Sunday, August 26, 2018


The New York Times reports:
Senator John McCain, who died on Saturday at age 81, will lie in state in the Capitol Rotunda and receive a full dress funeral service at the Washington National Cathedral.

Mr. McCain ... will also lie in state at the Arizona Capitol before his burial in Annapolis, Md., a Republican official involved in the planning said.

The senator’s office said an official memorial schedule would be announced once funeral arrangements were finalized.

Two Republicans familiar with the planning said that Presidents George W. Bush and Barack Obama have been asked to offer eulogies at his funeral. Under initial plans for Mr. McCain’s funeral, Vice President Mike Pence was to attend, but not President Trump, who clashed repeatedly with Mr. McCain.
The president has been unusually quiet since John McCain died -- one surprisingly measured tweet, which he clearly didn't write (there are no extraneous capital letters, although Trump probably insisted on adding the exclamation point)...

... as well as this:

But the attention to McCain's death is going to make Trump crazy. Just as the Capitol Rotunda is opened for McCain's mourners, I expect a huge newsmaking tweetstorm from Trump, or some headline-grabbing executive action. (Maybe he'll fire Jeff Sessions. Maybe he'll just pull the security clearances of a few more prominent critics and Obama-era ex-officials.) I don't think he'll be able to tolerate ceding the spotlight to his mortal enemy.


I have mixed feelings about McCain. There was a lot of talk about "character" during the 2008 campaign, and I agreed that McCain's endurance through years of captivity revealed an inner strength. But I've never believed that it was the kind of "character" that would have made him a suitable president. Years ago I read Robert Timberg's book The Nightingale's Song, which helped create the McCain myth. In Timberg's telling, McCain was an immature troublemaker at Annapolis. After that, he was a troublemaker in the Hanoi Hilton -- he was frequently insubordinate with guards, even though he was brutally punished for what he did.

I think that was character -- he survived in large part because he was a wise-ass, because he was inclined to make trouble and willing to take punishment. It's interesting to me that another well-known survivor of brutality in a POW camp -- Louis Zamperini, who endured similar mistreatment at the hands of Japanese captors in World War II, an ordeal recounted in the book and film Unbroken -- was also a youthful troublemaker.

In hellscapes like those, the inclination to be an insubordinate sonofabitch was an inner reserve of strength -- use what you've got, I say, and McCain and Zamperini did.

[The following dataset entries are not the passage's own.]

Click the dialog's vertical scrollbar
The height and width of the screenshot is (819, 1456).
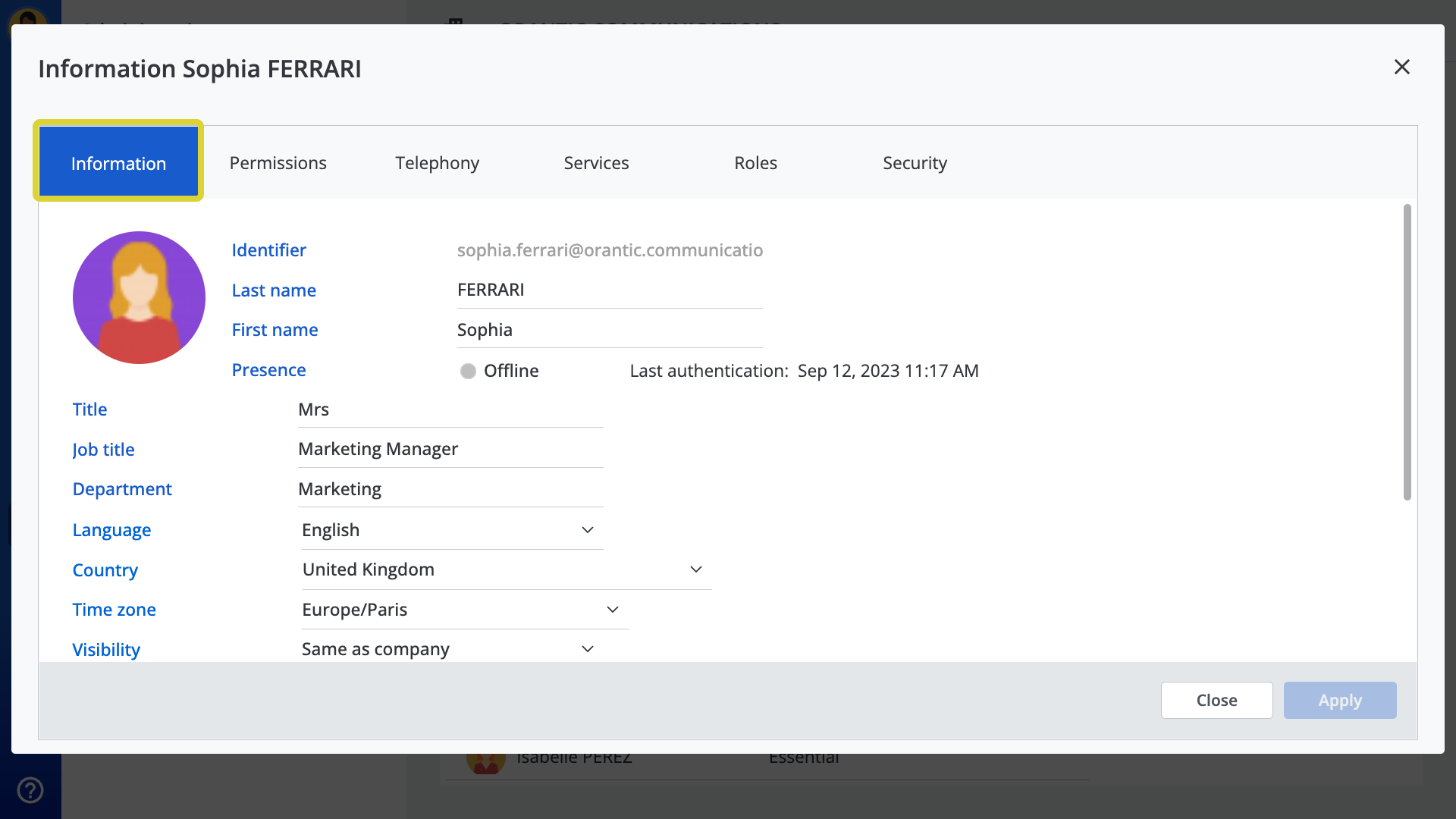click(1407, 353)
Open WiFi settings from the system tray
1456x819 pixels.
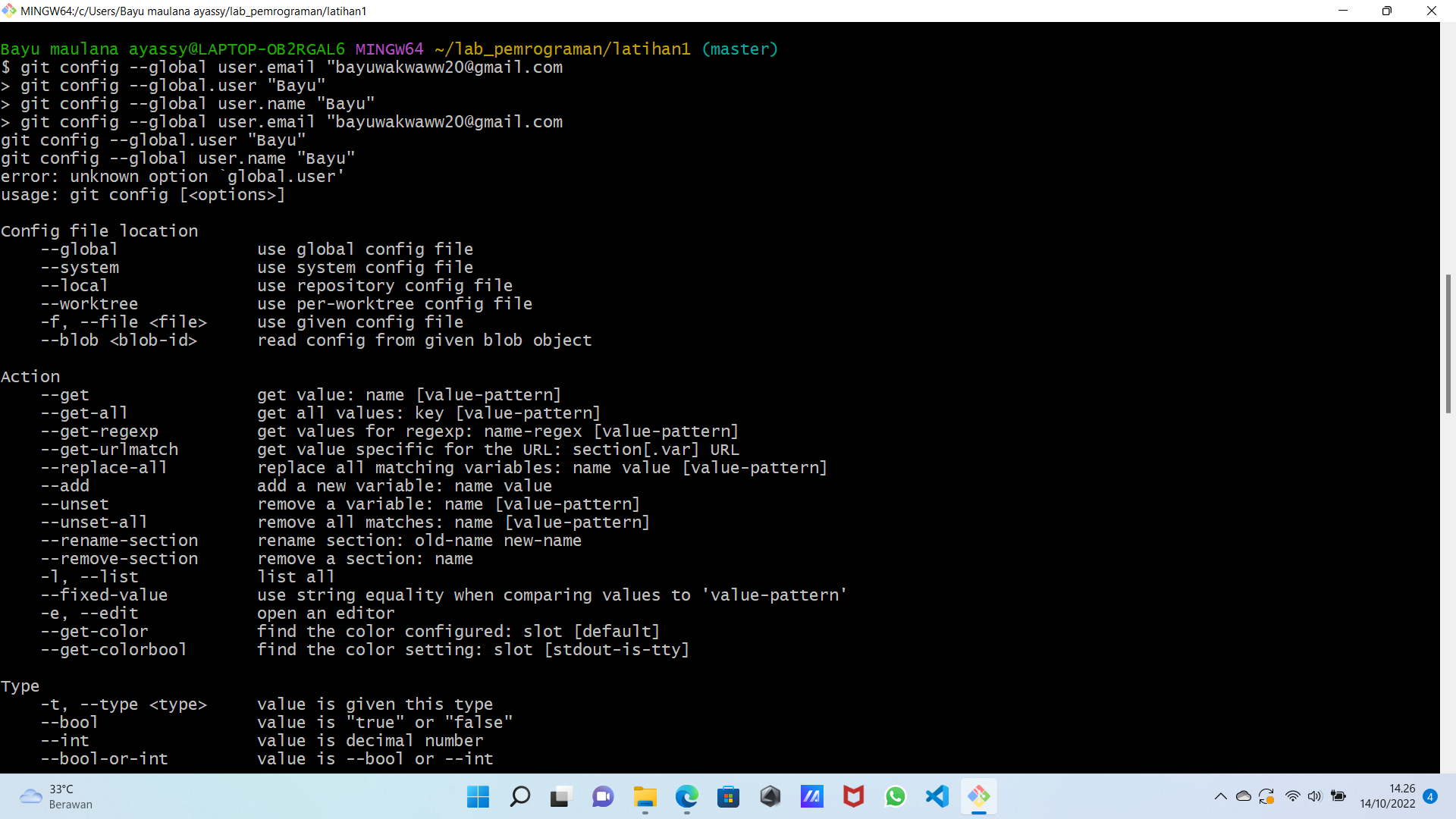coord(1293,796)
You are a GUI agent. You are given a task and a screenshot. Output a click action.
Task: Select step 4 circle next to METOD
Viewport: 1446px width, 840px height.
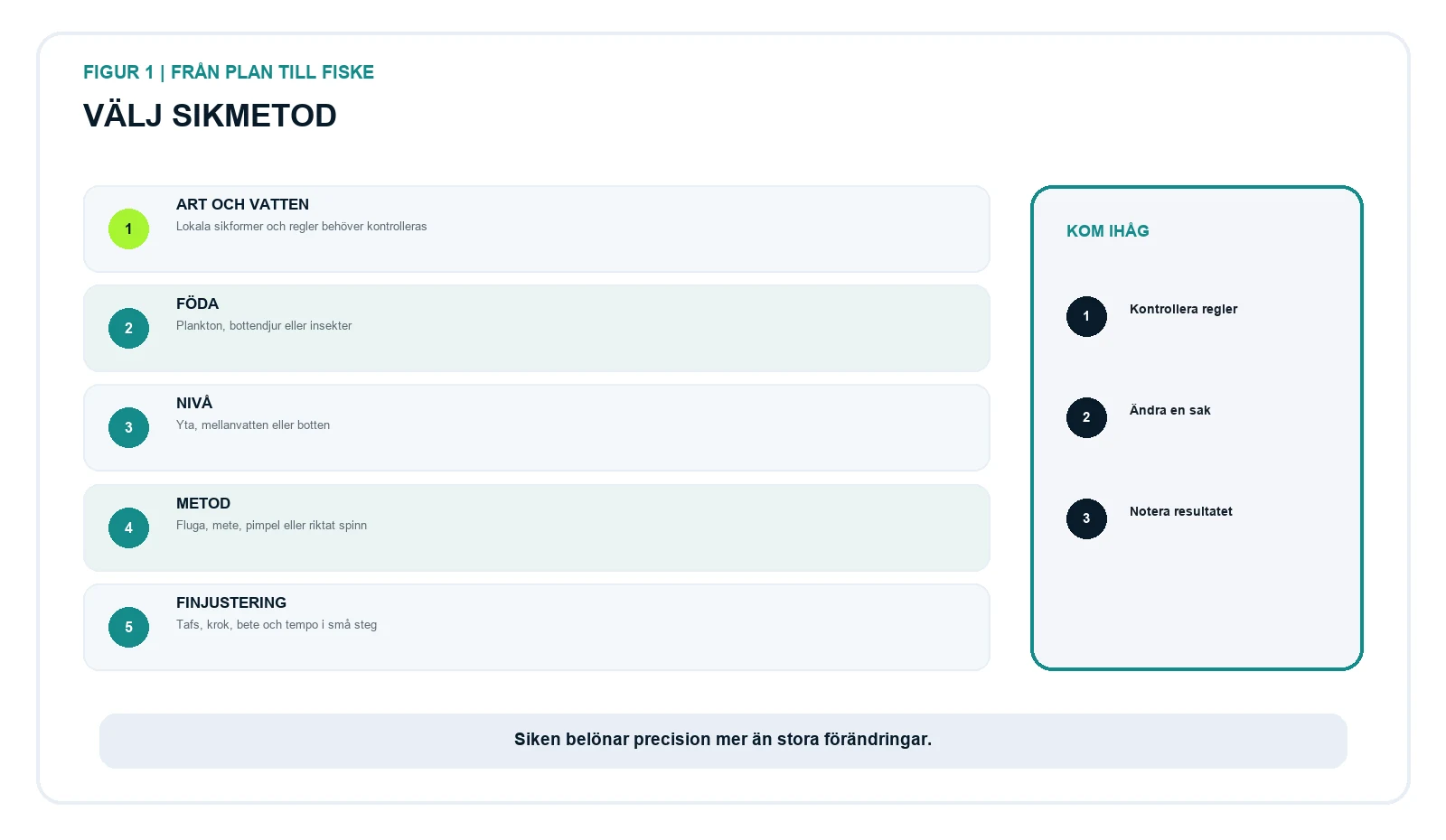click(128, 527)
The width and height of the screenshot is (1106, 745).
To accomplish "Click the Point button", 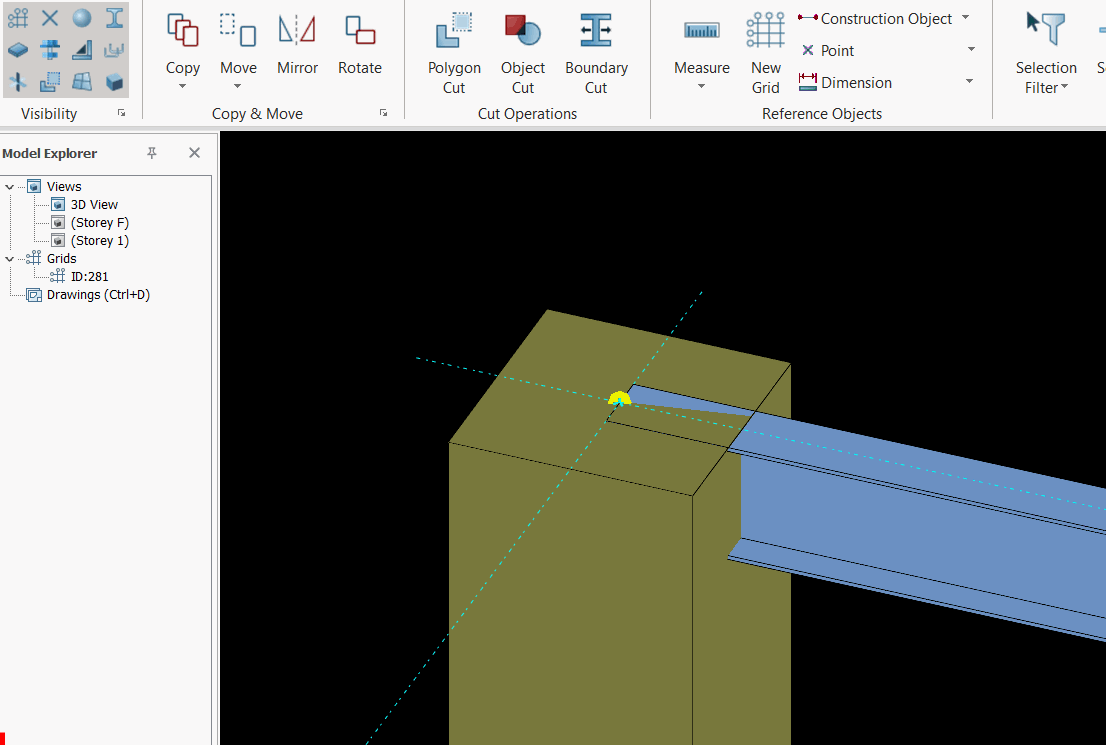I will point(837,51).
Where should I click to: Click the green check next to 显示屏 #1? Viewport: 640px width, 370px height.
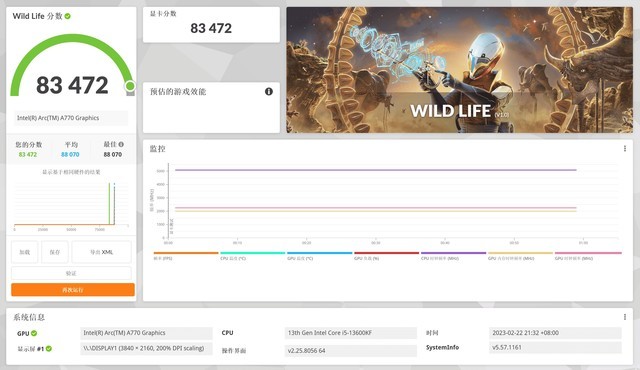pos(49,349)
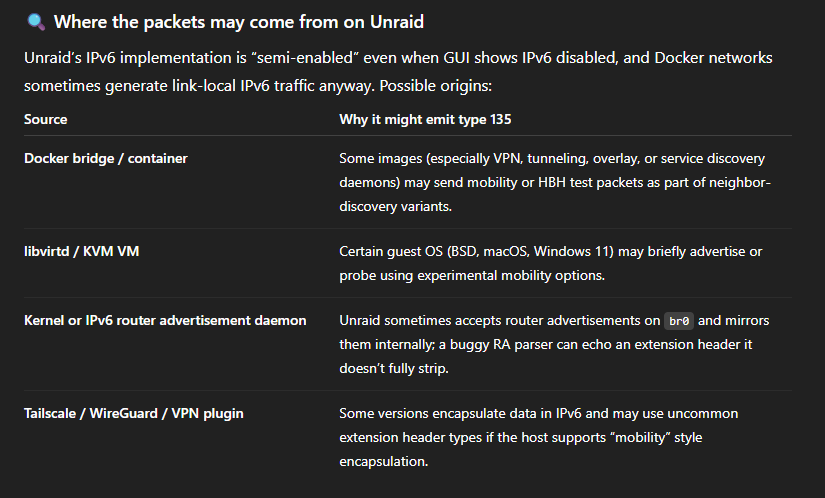Click the buggy RA parser explanation text
Image resolution: width=825 pixels, height=498 pixels.
(x=554, y=344)
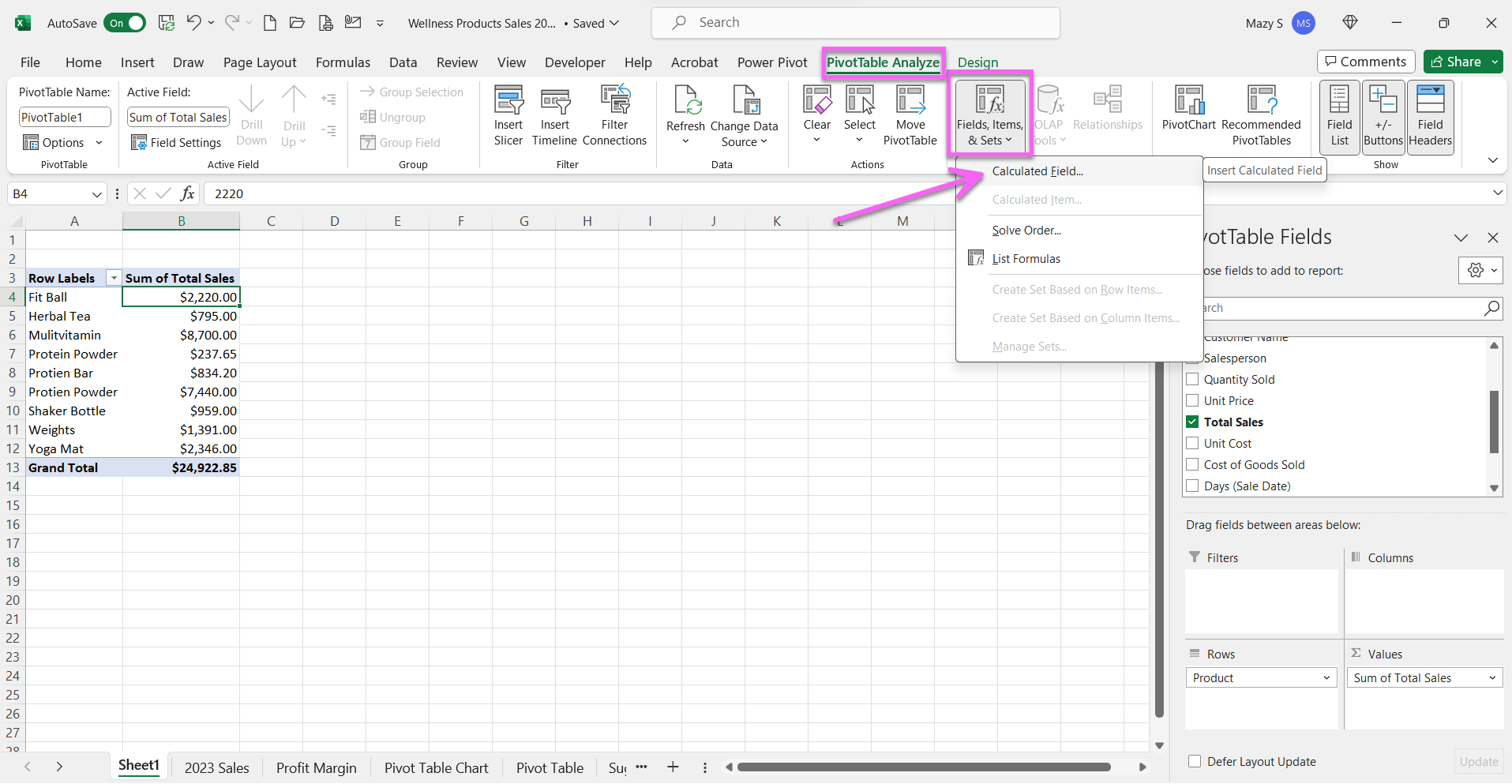Open Sum of Total Sales dropdown in Values

click(x=1491, y=677)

But I never thought McCain had a presidential temperament -- what was "character" in one context really wouldn't have been in the Oval Office (though he'd have been nothing like Donald Trump, the worst person elected to any office in our lifetimes). It was McCain the troublemaker who picked Sarah Palin as a running mate -- that wasn't presidential. I didn't trust the McCain who sang "Bomb bomb bomb, bomb bomb Iran." I'm glad he lost.

(I'm also glad he lost because he was, in most things, a down-the-line Republican, which meant he backed bad policies in a non-mavericky way.)

But I can see that he must have been personally likable in a way Donald Trump will never be, even though Trump labors at it. McCain liked being liked for being a rulebreaker, as troublemakers often do; he seduced the press that way. But he also seemed to like the people whose company he craved a lot more than Trump does. McCain's conviviality was good branding, but it seemed genuine -- and even though I hated the way McCain used that as a smokescreen for bad policies, I can see the appeal of his personality in a political world now dominated by lean and hungry (or not so lean and hungry) haters: Trump, Stephen Miller, Betsy DeVos, Tom Cotton, Ryan Zinke, Kris Kobach....

So I think McCain deserves a lot of the criticism he's received, even in death -- but the space he's left is quite likely to be filled by far worse people.